Find every line in the records below that contains the word "width" and copy each of those lines out.

** Word and item position records **
[Begin]
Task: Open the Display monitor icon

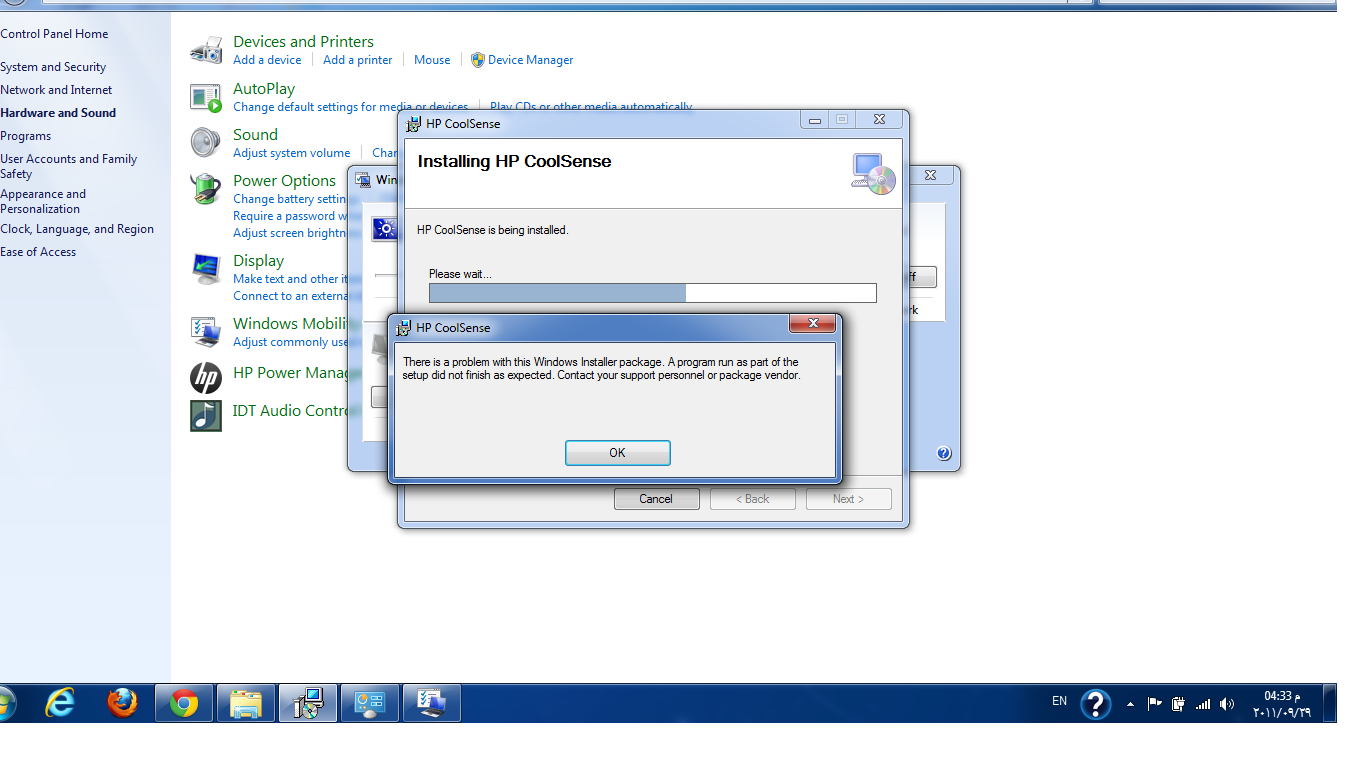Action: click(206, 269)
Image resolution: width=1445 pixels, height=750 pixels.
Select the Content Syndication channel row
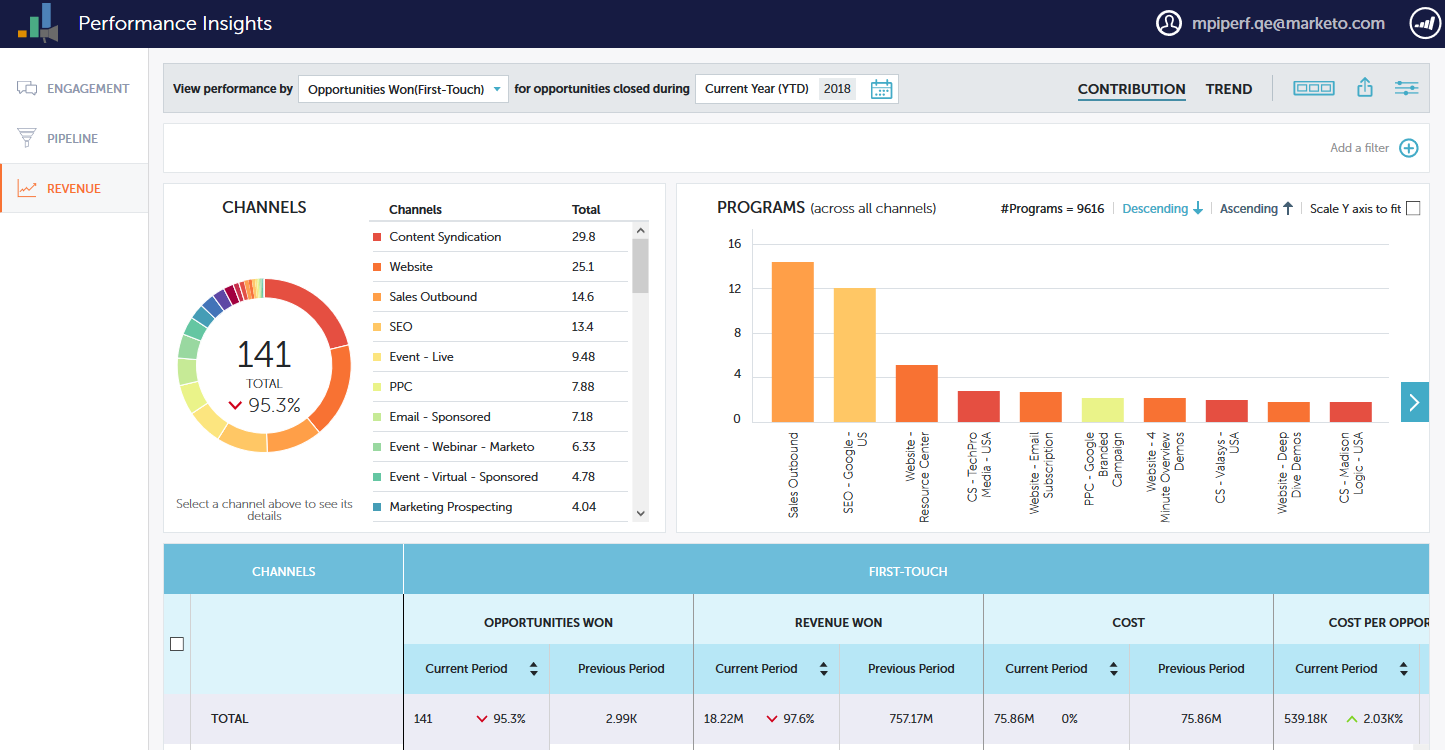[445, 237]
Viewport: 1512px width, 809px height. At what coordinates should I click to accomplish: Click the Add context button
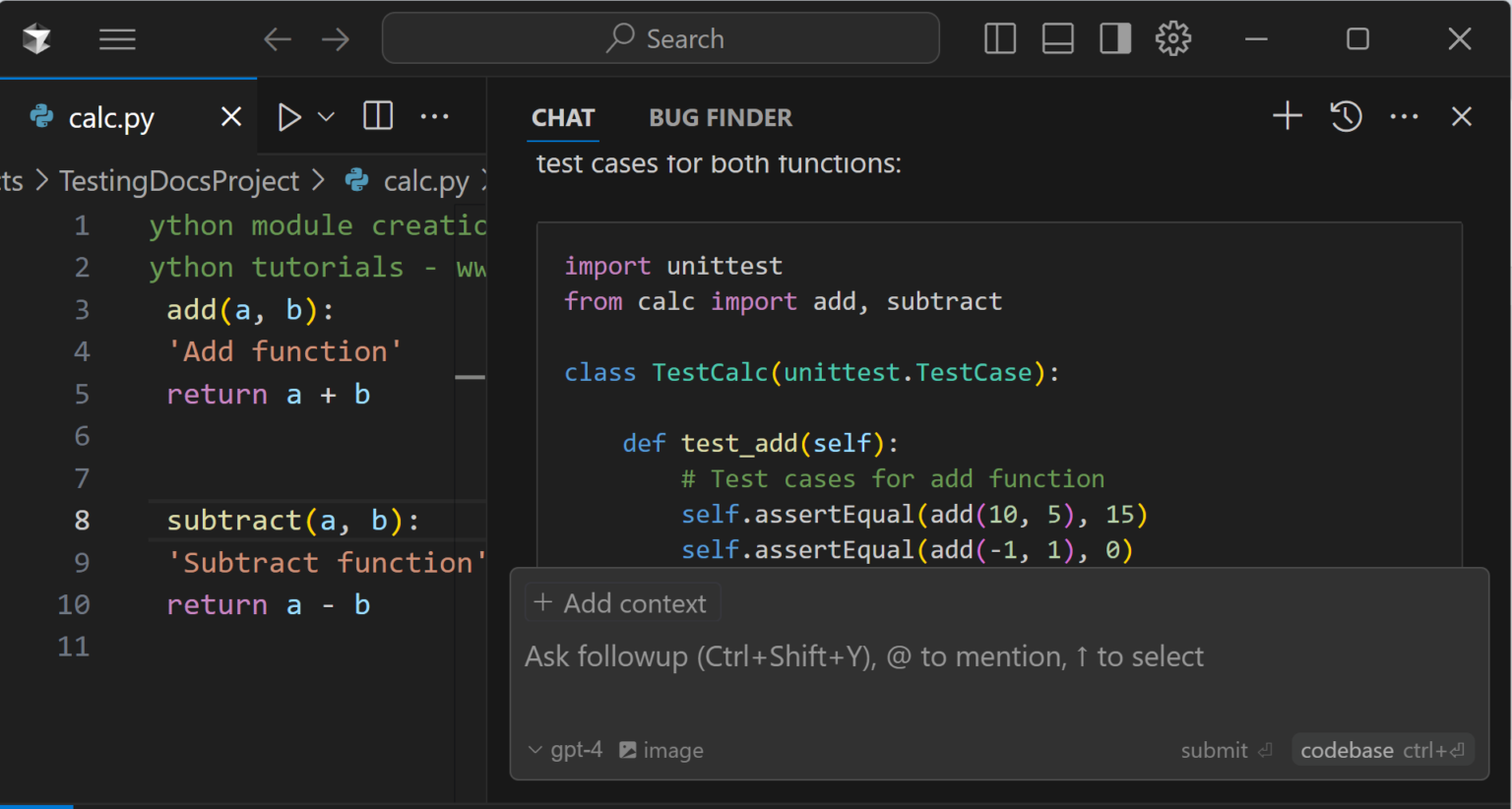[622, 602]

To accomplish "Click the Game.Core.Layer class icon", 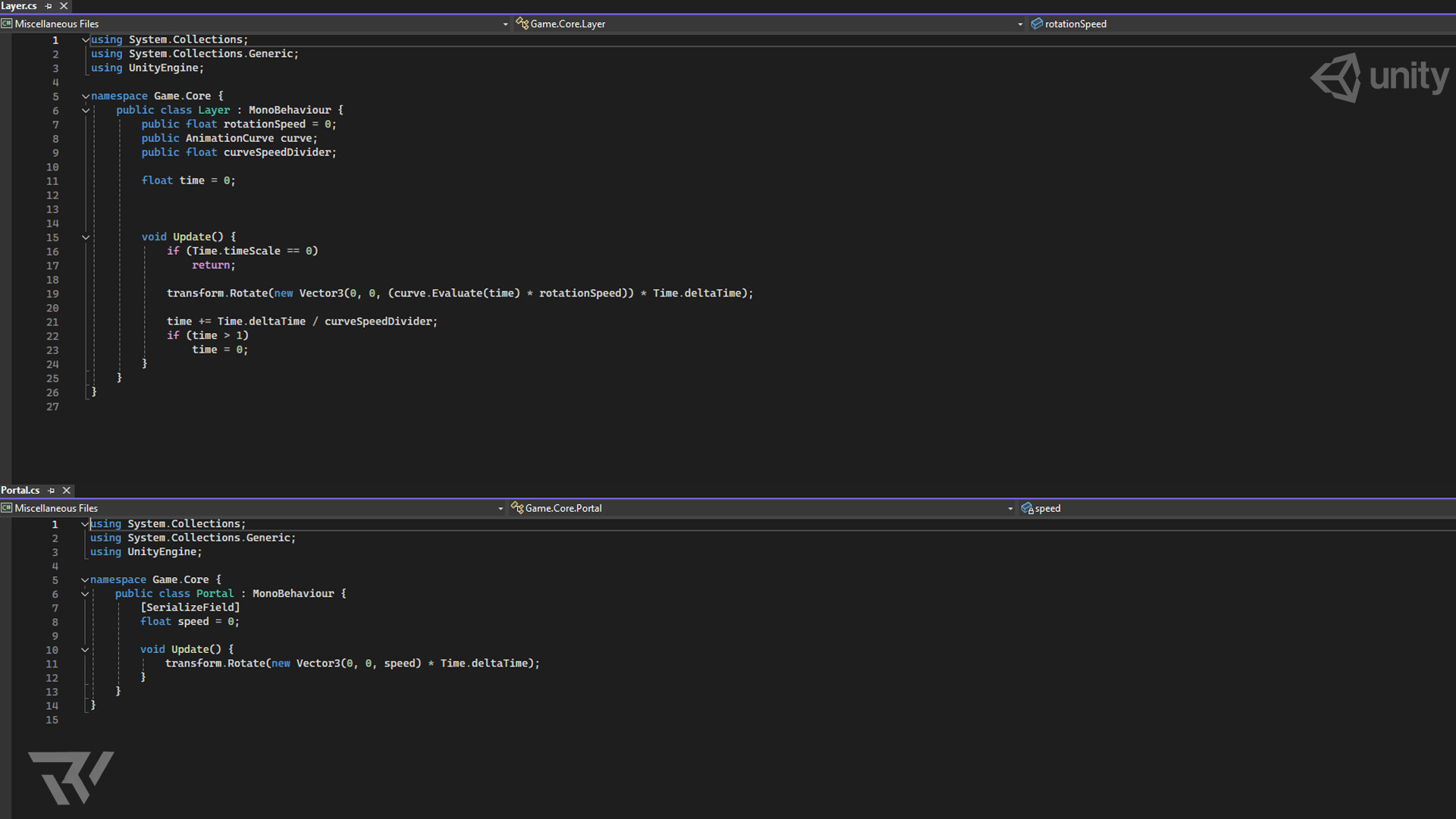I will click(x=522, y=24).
[End]
** IN RESPONSE **
Image resolution: width=1445 pixels, height=750 pixels.
Viewport: 1512px width, 809px height. At what coordinates should I click to accomplish: Click the Add context button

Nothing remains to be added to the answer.